JPMorgan Asset Bets Australian Dollar Will Make a Comeback
(Bloomberg) -- Australia’s dollar had a tough year in 2018 and is still a popular short, but JPMorgan Asset Management sees potential for the beaten-down currency to make a comeback.
The $1.7 trillion money manager took a small long position in the Aussie late last year, according to Julio Callegari, lead portfolio manager for local rates and FX in Asia. A dovish Federal Reserve, a likely global economic growth recovery in the second half of the year and thawing U.S.-China trade tensions should outweigh domestic risks Down Under, including a worsening housing slump, he said.
“We’ll look at the currency with a bias to add,” Hong Kong-based Callegari said in a telephone interview. He thinks the Aussie could rise to 75 U.S. cents over the long term, from 70.5 cents as of 3:45 p.m. Sydney time Thursday. However, he’s waiting for more concrete signs of a pickup in worldwide economic growth before ratcheting up his long position.
Australia’s dollar tumbled 9.7 percent to become the worst-performing Group-of-10 currency last year as rising U.S. interest rates and America’s trade war with China dampened demand for riskier assets. While some global pressures have abated, a slowing domestic economy and dovish Reserve Bank of Australia are spurring funds to maintain short bets on the Aussie.

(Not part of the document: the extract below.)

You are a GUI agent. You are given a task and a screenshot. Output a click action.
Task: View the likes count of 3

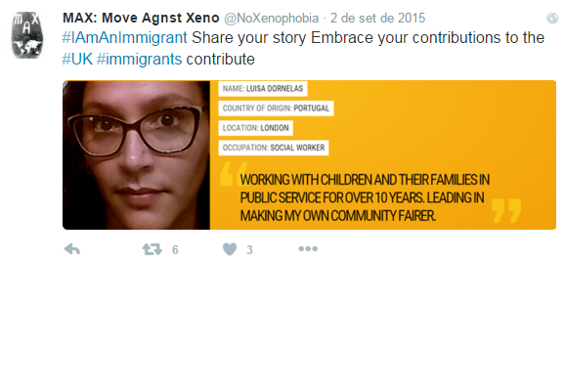pos(249,249)
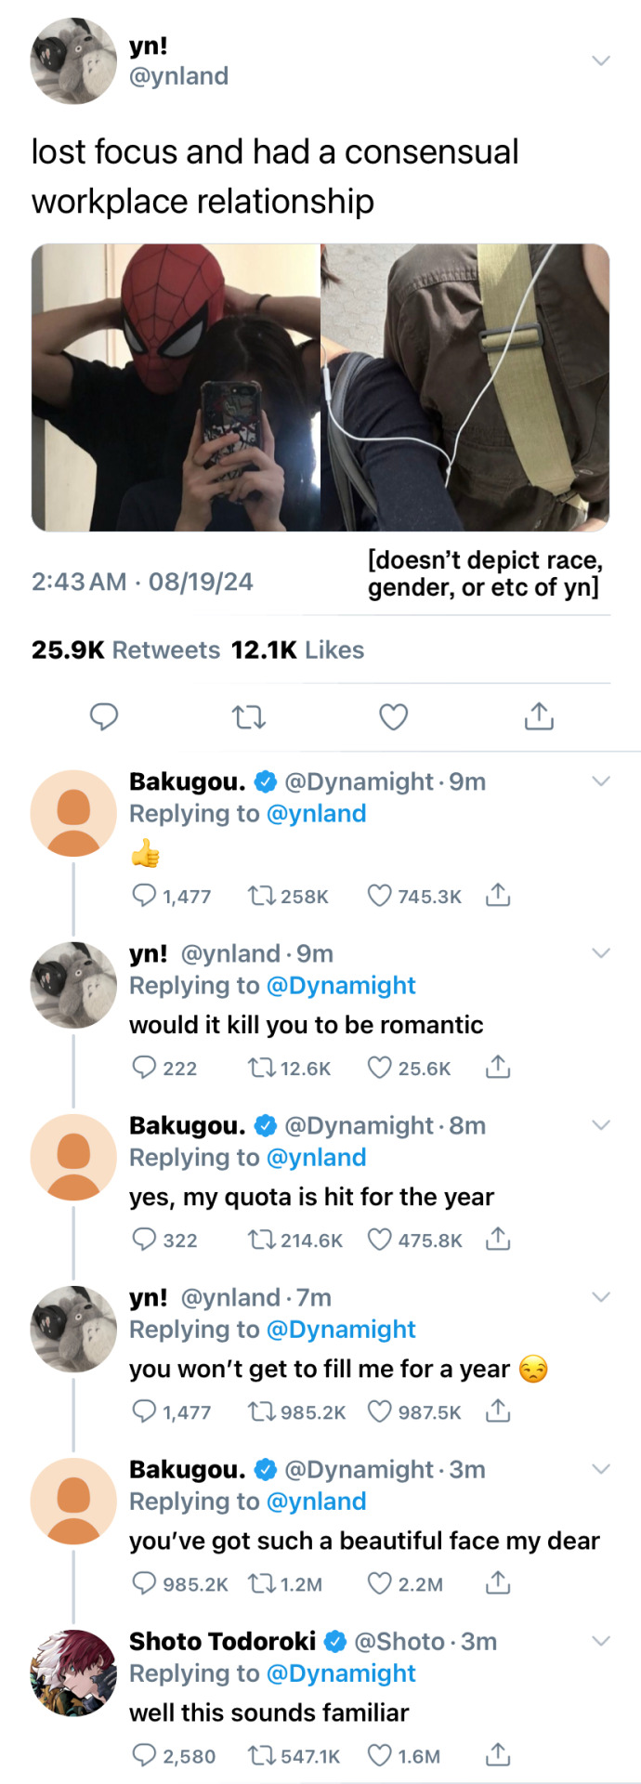
Task: View the 25.9K Retweets list
Action: (125, 649)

Investors are returning to developing-nation assets after a rout last year, and Callegari has his own favorites. He likes China’s yuan, as well as Indonesia’s rupiah and bonds for carry amid a favorable economic backdrop. He favors the short end of the curve for India bonds, but is cautious on the rupee amid geopolitical and election risks.
China’s yuan is the top-performing Asian currency this year, gaining 2.5 percent against the greenback. The rupiah, which slid 6.1 percent last year, is up 1.7 percent this year.

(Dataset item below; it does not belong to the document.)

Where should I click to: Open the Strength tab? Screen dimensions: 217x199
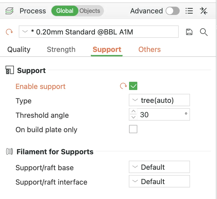click(x=61, y=49)
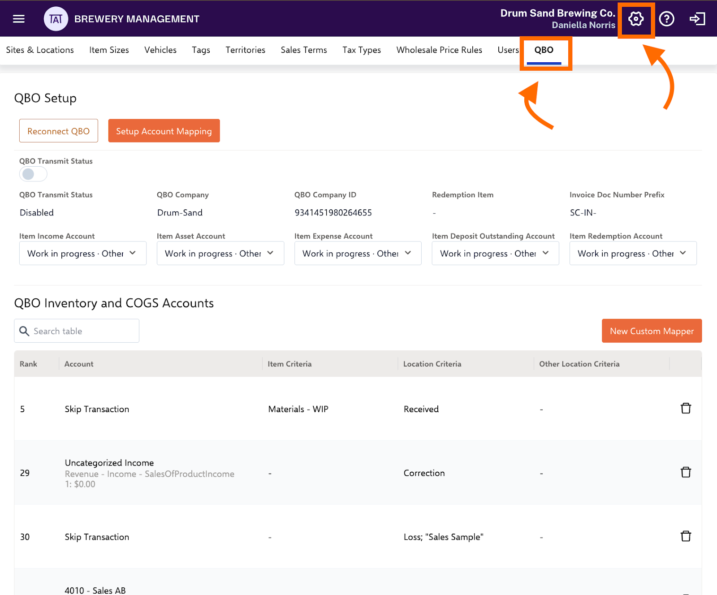Click the Reconnect QBO button
717x595 pixels.
point(58,131)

Callegari’s prediction that Australia-specific growth could be slower for now has some data on its side.
The central bank kept benchmark interest rates at a record-low 1.5 percent on Tuesday. On Wednesday, the Aussie got a double whammy from worse-than-expected economic growth data, followed by JPMorgan Chase & Co’s Sally Auld changing her RBA forecast to cuts in July and August.
Read: FX Traders Pounce on Slowing Growth From Australia to Canada
JPMorgan is not the only firm upbeat on the Aussie. Bank of America Merrill Lynch reckons investors should not disregard the impact of a positive Chinese spillover on the currency.

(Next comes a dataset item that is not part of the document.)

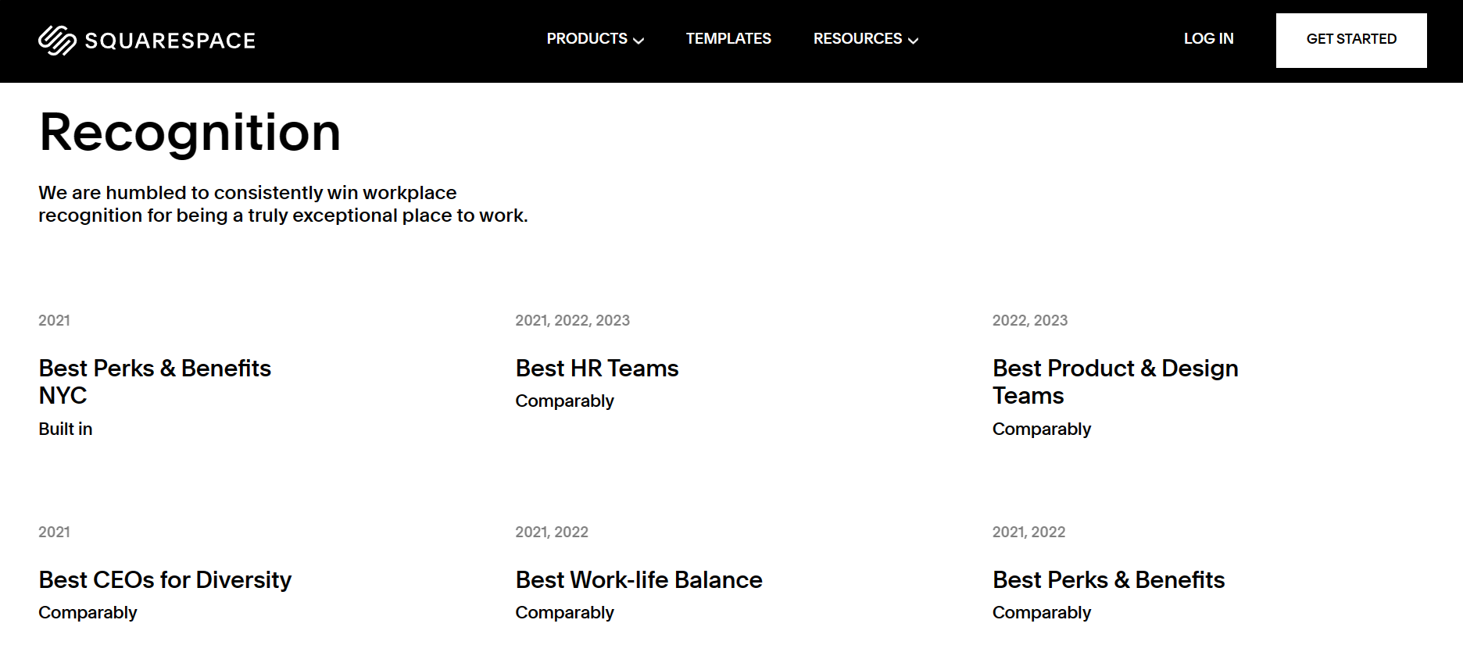Click the Squarespace logo icon
This screenshot has height=652, width=1463.
pos(57,41)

“A likely recovery in Chinese growth later this year keeps us comfortable with projecting medium-term Aussie appreciation,’’ strategist Adarsh Sinha wrote in a note Wednesday.
Callegari’s optimism about the global-growth story comes amid talks that the U.S. and China are close to clinching a trade deal -- although it may not necessarily spell the end to the wider trade dispute. Still, working toward a deal is better than all-out conflict, and this bodes well for the Aussie, he said.
“We already saw a significant slowdown in the U.S.,” Callegari said. “That’s much more favorable to emerging market and the cyclical currencies.”